» Data supplied
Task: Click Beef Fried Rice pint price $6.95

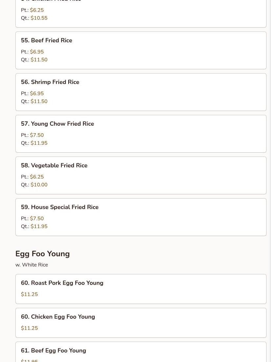Action: pos(37,52)

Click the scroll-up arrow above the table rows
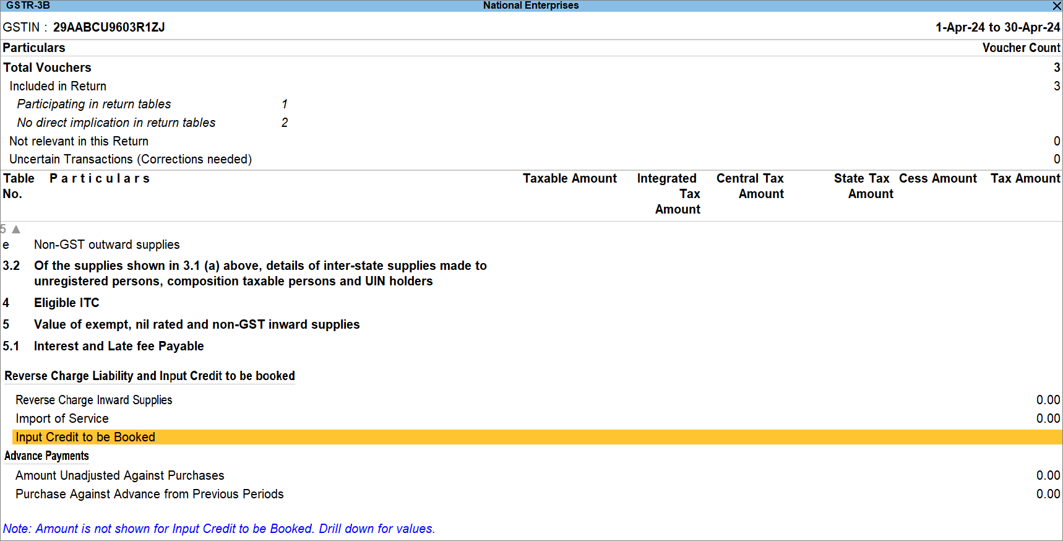pos(16,230)
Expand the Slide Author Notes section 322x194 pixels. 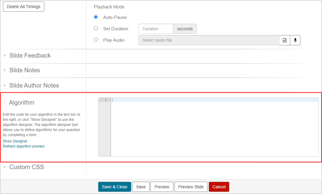click(34, 85)
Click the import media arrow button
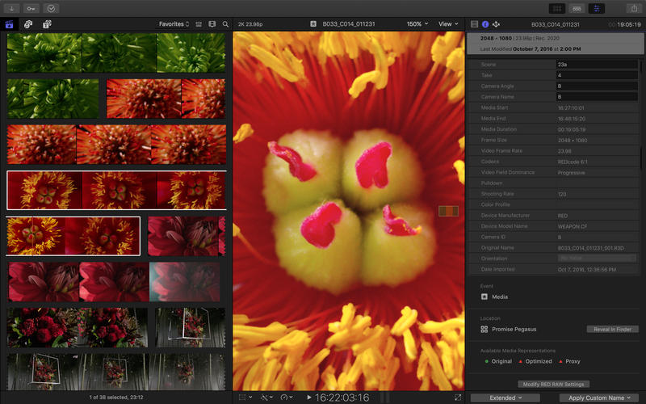Viewport: 646px width, 404px height. point(12,8)
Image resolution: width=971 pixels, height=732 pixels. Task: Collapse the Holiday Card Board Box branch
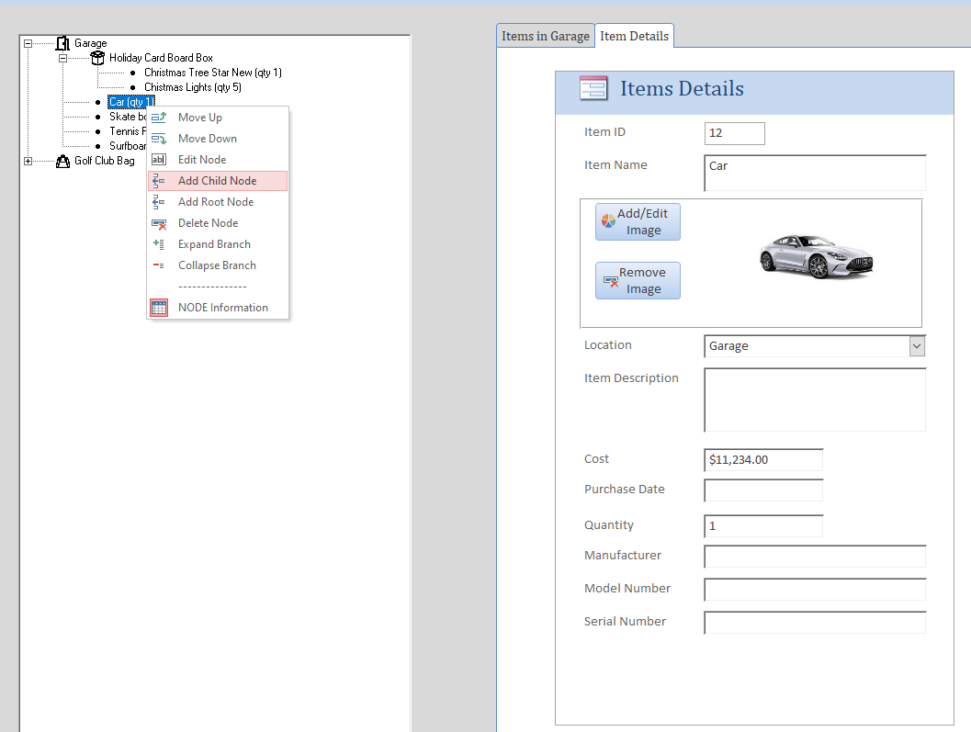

» Problem requirements
Rewrite everything from the line with "Click the import media arrow button" down to the end of the entries, replacing "import media" with "upload media" and leaving all else unchanged. Leave out the pictures.

» Task solution
Click the upload media arrow button
Viewport: 646px width, 404px height. point(12,8)
Image resolution: width=971 pixels, height=732 pixels. Task: Collapse the Holiday Card Board Box branch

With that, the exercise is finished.